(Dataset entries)
========================

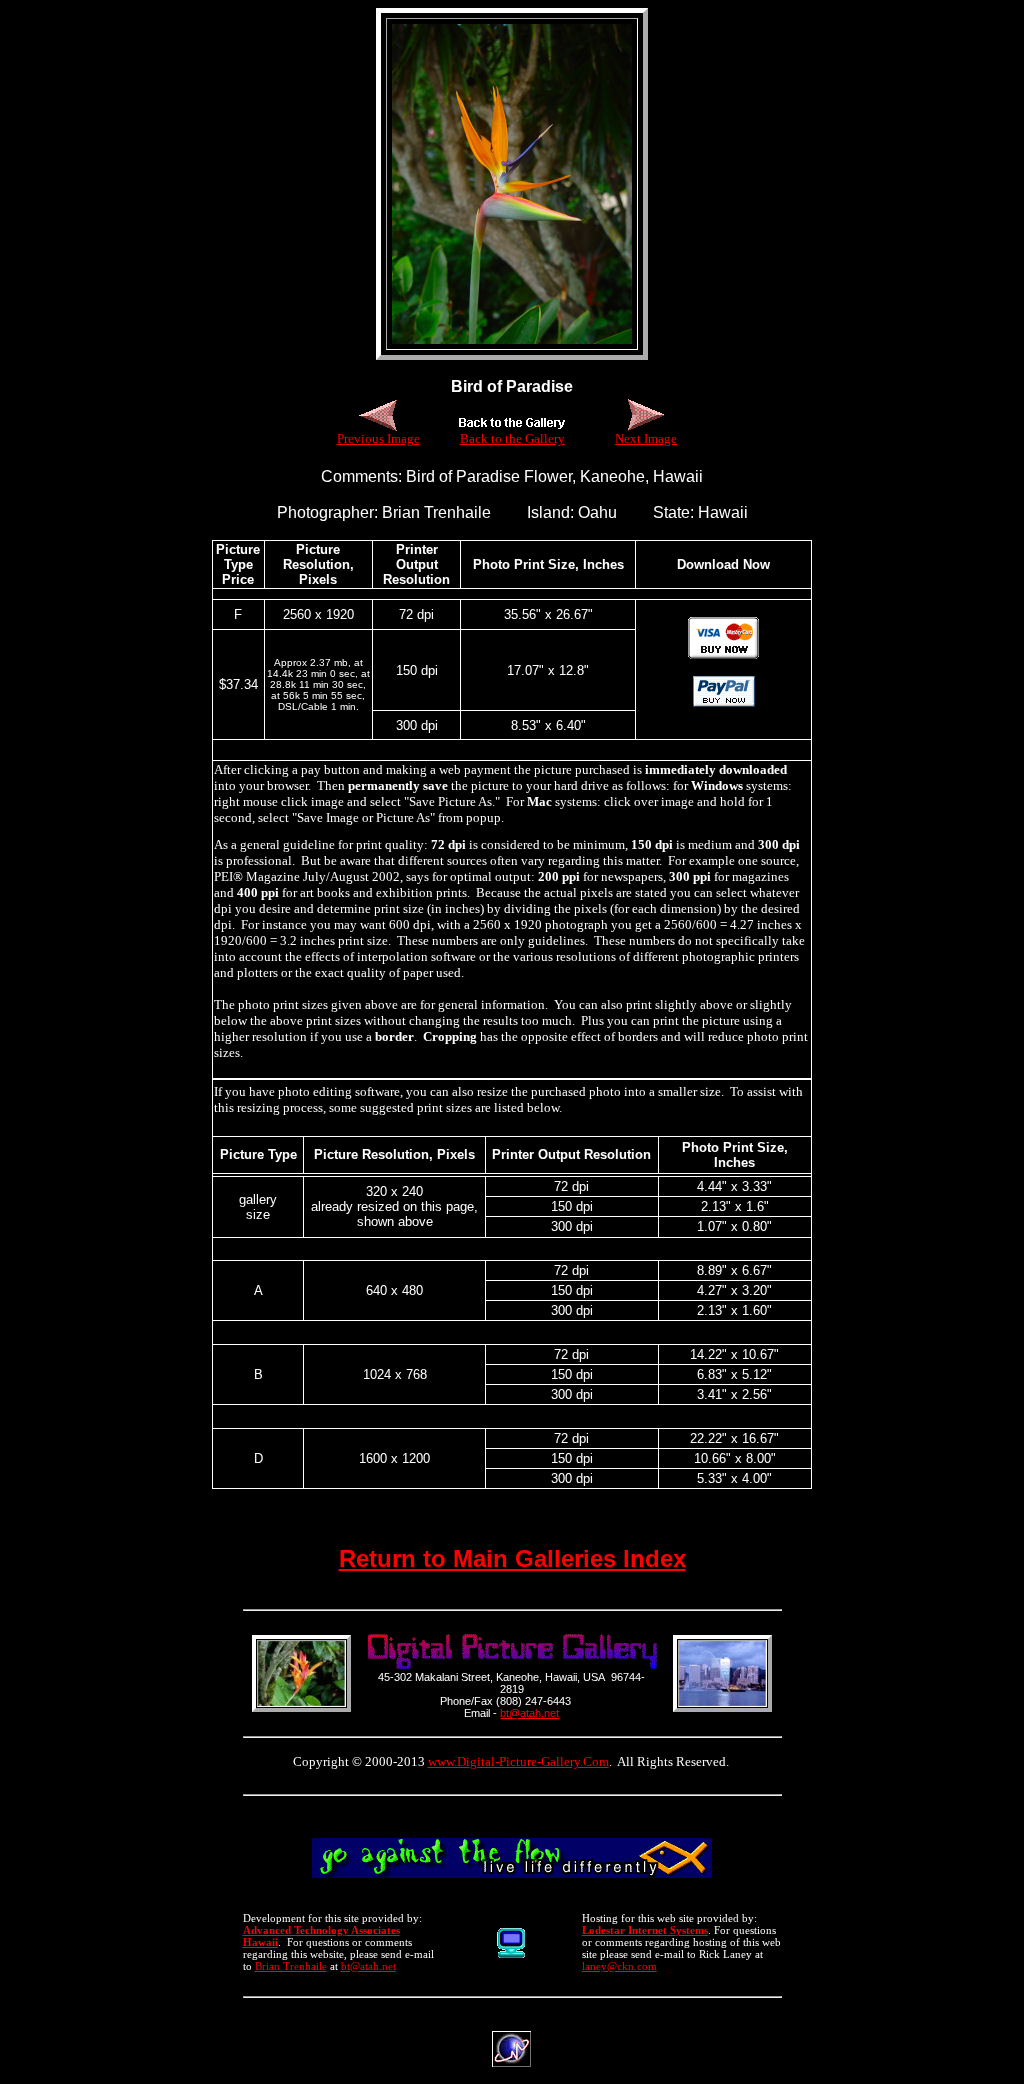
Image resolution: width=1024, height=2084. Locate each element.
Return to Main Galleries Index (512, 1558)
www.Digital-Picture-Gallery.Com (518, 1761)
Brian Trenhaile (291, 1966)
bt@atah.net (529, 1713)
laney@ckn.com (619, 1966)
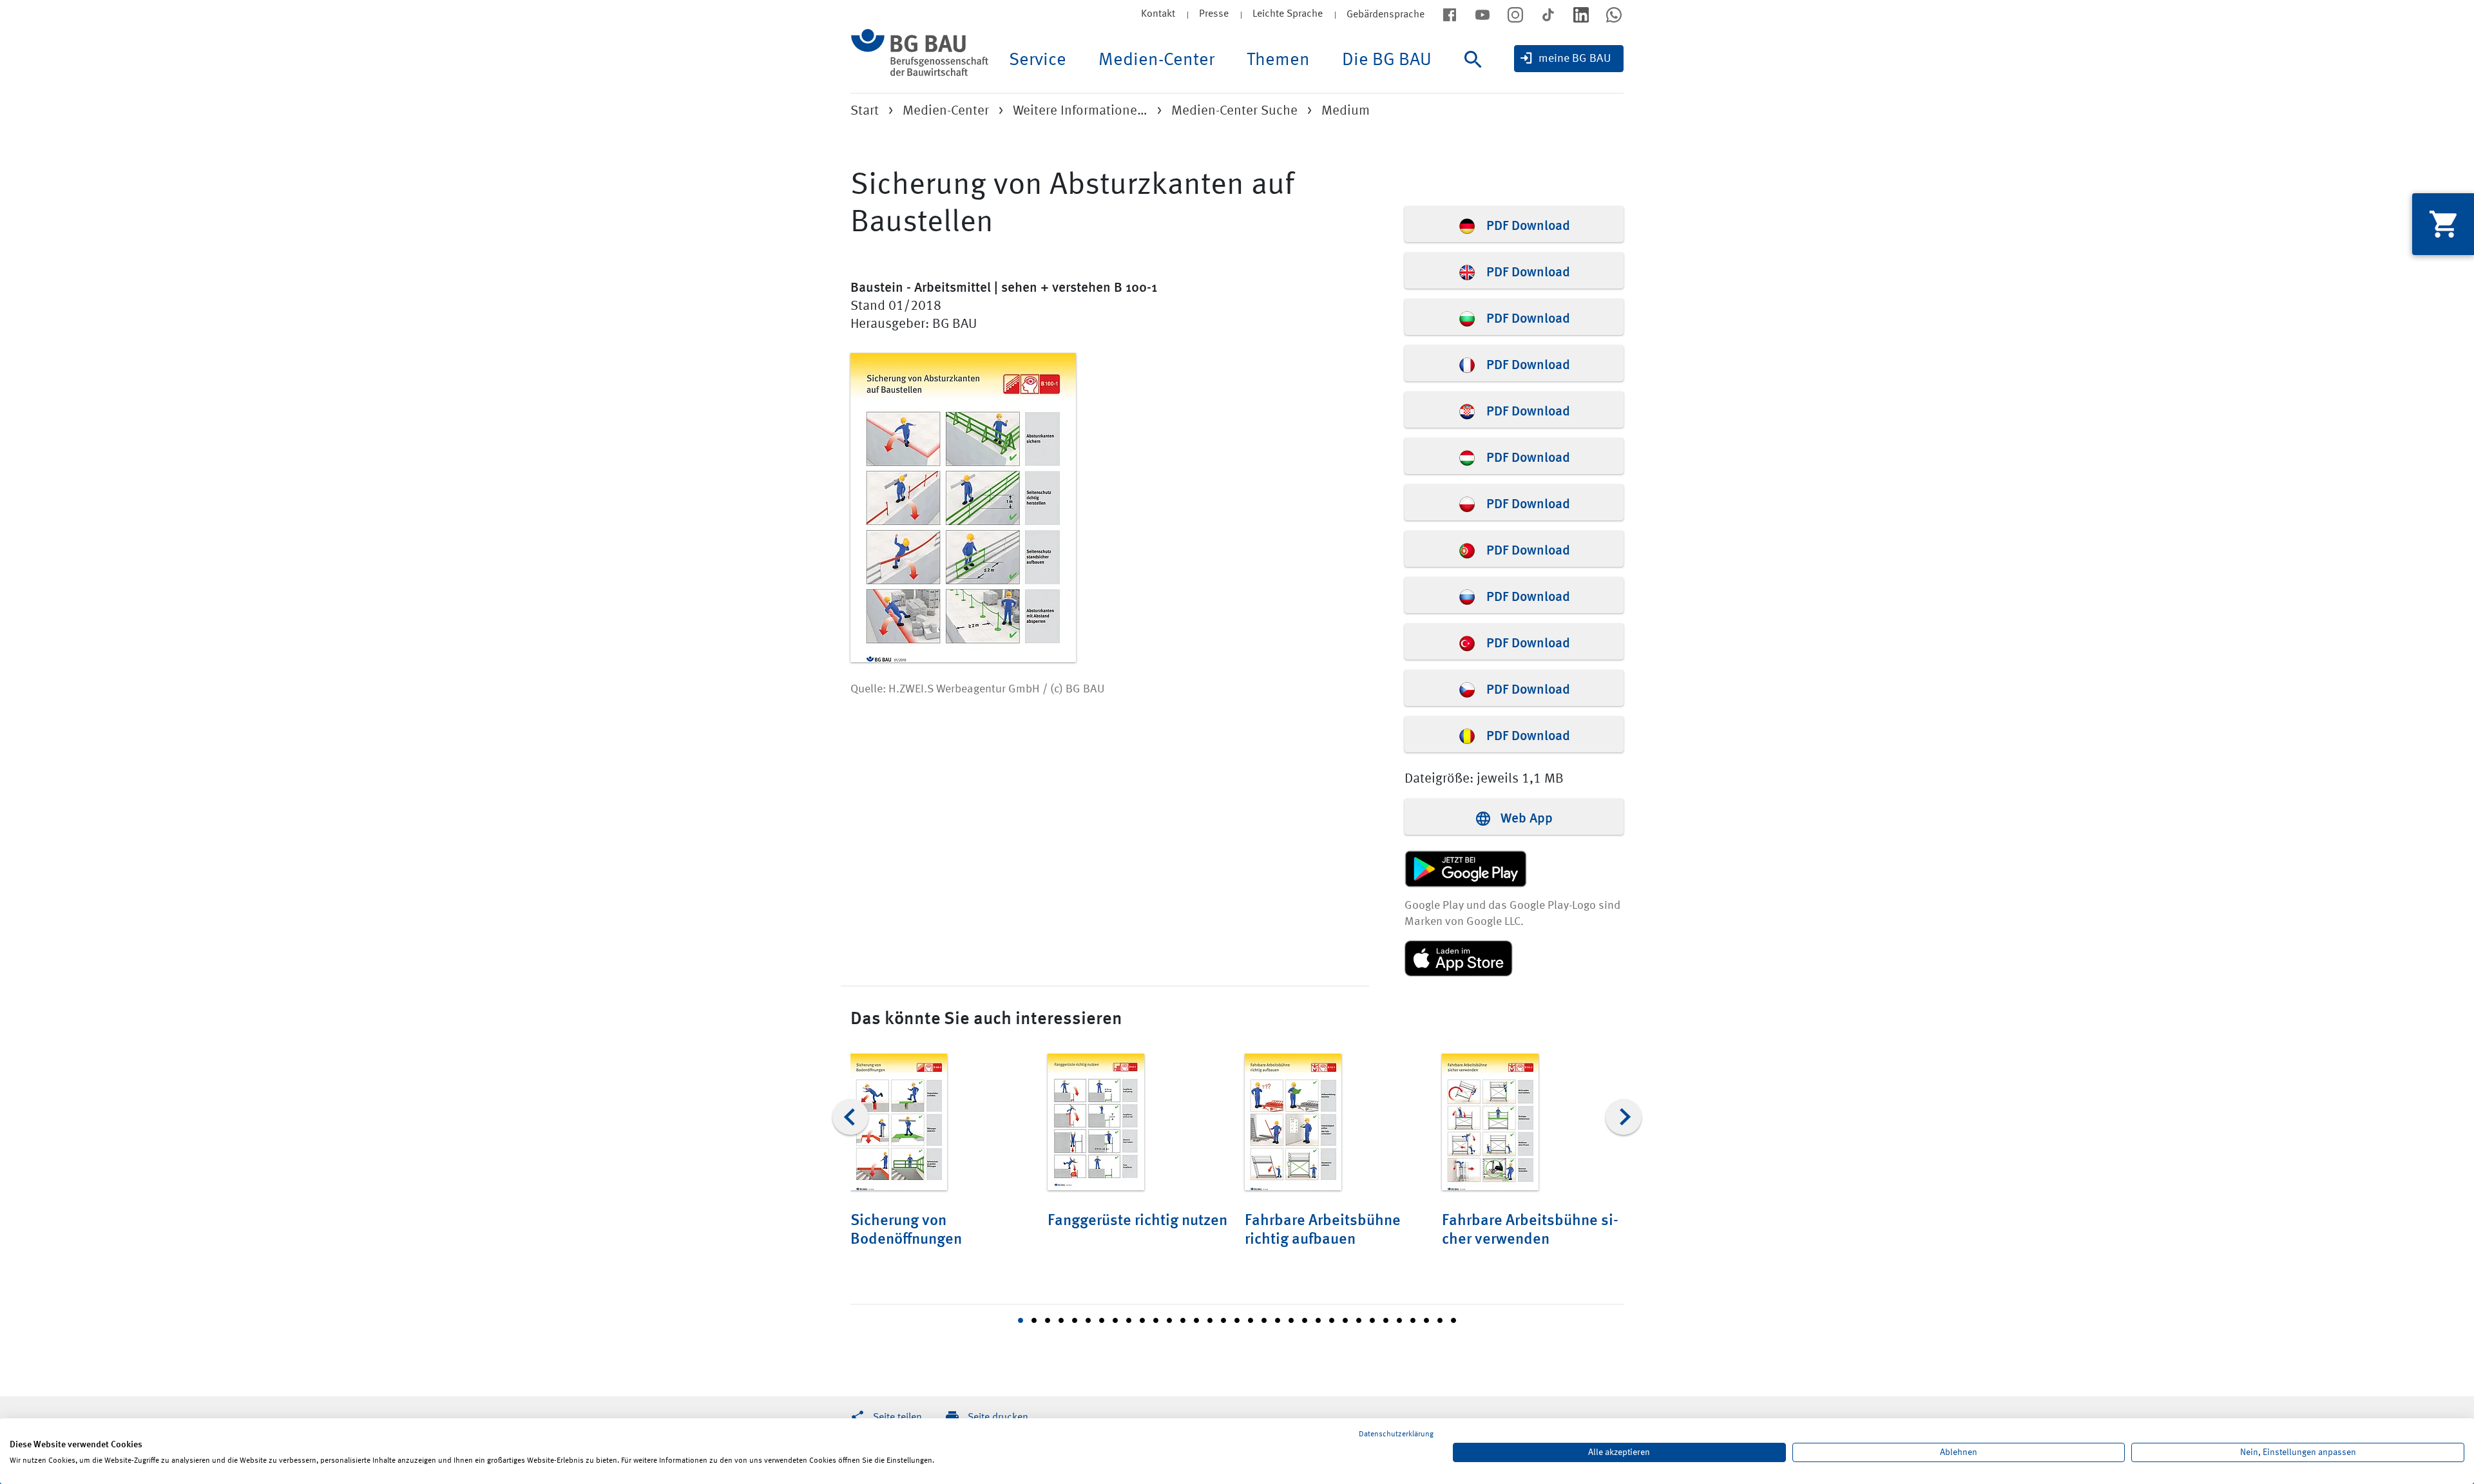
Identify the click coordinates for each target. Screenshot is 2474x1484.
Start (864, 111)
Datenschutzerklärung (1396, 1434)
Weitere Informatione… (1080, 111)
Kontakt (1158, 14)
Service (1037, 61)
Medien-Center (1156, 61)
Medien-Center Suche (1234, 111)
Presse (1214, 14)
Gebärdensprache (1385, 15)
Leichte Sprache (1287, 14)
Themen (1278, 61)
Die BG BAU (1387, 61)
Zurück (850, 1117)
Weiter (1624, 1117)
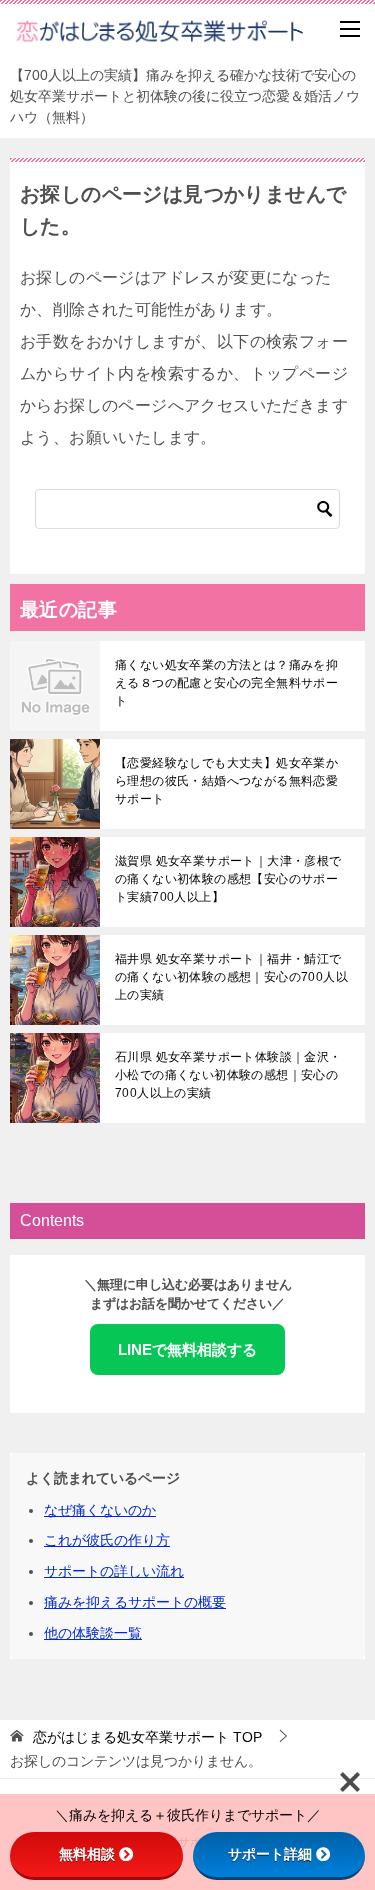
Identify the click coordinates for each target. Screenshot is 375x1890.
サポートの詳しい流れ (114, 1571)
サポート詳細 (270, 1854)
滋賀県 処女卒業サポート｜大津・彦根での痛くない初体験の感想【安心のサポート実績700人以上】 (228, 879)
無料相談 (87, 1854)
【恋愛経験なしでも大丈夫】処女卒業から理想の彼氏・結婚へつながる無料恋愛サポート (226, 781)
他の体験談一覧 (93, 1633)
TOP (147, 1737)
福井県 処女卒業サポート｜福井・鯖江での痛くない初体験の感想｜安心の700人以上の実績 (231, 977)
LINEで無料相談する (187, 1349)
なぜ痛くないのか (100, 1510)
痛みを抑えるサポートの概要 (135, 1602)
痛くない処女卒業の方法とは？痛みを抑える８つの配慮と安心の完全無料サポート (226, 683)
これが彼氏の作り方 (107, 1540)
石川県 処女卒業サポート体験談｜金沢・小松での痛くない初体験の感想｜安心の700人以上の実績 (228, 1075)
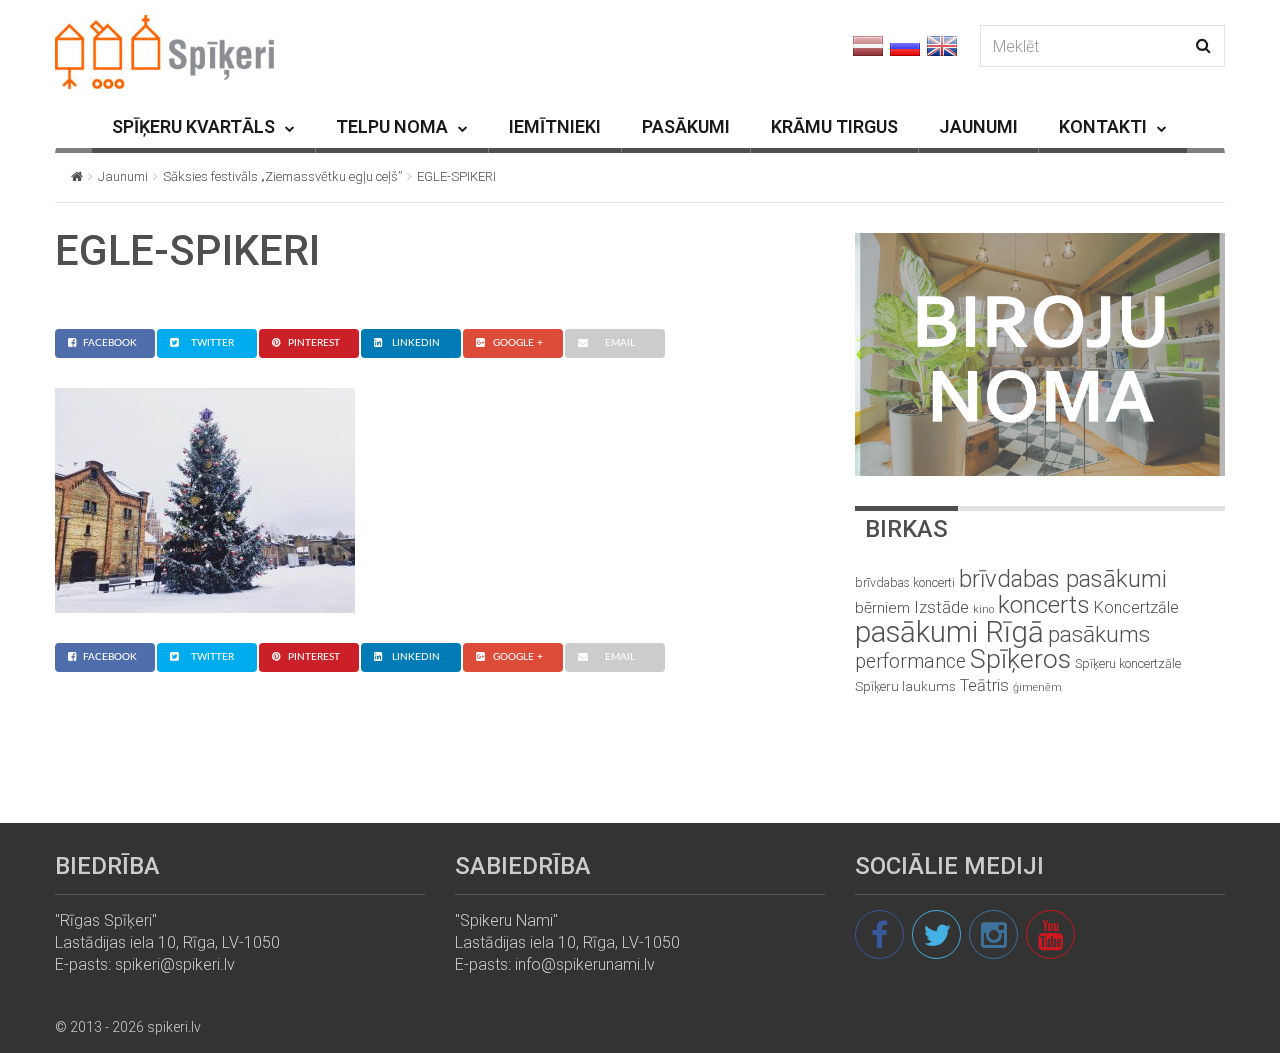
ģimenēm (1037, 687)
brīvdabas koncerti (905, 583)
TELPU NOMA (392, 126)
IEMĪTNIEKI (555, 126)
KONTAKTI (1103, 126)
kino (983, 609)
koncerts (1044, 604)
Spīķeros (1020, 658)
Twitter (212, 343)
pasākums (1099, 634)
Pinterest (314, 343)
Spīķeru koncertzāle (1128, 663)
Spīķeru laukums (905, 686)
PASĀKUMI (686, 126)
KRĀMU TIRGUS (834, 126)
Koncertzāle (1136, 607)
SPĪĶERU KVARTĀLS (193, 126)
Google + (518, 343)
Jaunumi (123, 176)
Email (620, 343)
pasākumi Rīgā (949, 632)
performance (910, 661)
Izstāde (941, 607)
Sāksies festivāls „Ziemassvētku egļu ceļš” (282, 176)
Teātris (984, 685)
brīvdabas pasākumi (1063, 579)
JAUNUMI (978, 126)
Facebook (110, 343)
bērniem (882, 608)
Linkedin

========================

TRY IT: Up to and including the line with "laney@ckn.com (619, 1966)", repeat every line from the top of the entries exactly, but not the pictures.

PROBLEM SOLUTION:
Image resolution: width=1024, height=2084. Locate each element.
Return to Main Galleries Index (512, 1558)
www.Digital-Picture-Gallery.Com (518, 1761)
Brian Trenhaile (291, 1966)
bt@atah.net (529, 1713)
laney@ckn.com (619, 1966)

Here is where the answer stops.